* _What to work on_
Output the full listing below exactly.

--*--

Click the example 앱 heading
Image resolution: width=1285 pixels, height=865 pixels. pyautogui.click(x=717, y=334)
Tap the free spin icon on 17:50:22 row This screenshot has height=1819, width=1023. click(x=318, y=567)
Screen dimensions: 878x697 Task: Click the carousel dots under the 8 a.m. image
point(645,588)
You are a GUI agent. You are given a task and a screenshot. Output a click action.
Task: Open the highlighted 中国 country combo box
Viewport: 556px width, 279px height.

--*--

* _Solution for this exercise_
Click the example 앱 heading
Image resolution: width=1285 pixels, height=865 pixels. pyautogui.click(x=717, y=334)
Tap the free spin icon on 17:50:22 row This screenshot has height=1819, width=1023. click(x=318, y=567)
Screen dimensions: 878x697 Task: Click the carousel dots under the 8 a.m. image
point(645,588)
You are a GUI agent. You are given a task and a screenshot. Output a click action.
Task: Open the highlighted 中国 country combo box
Viewport: 556px width, 279px height.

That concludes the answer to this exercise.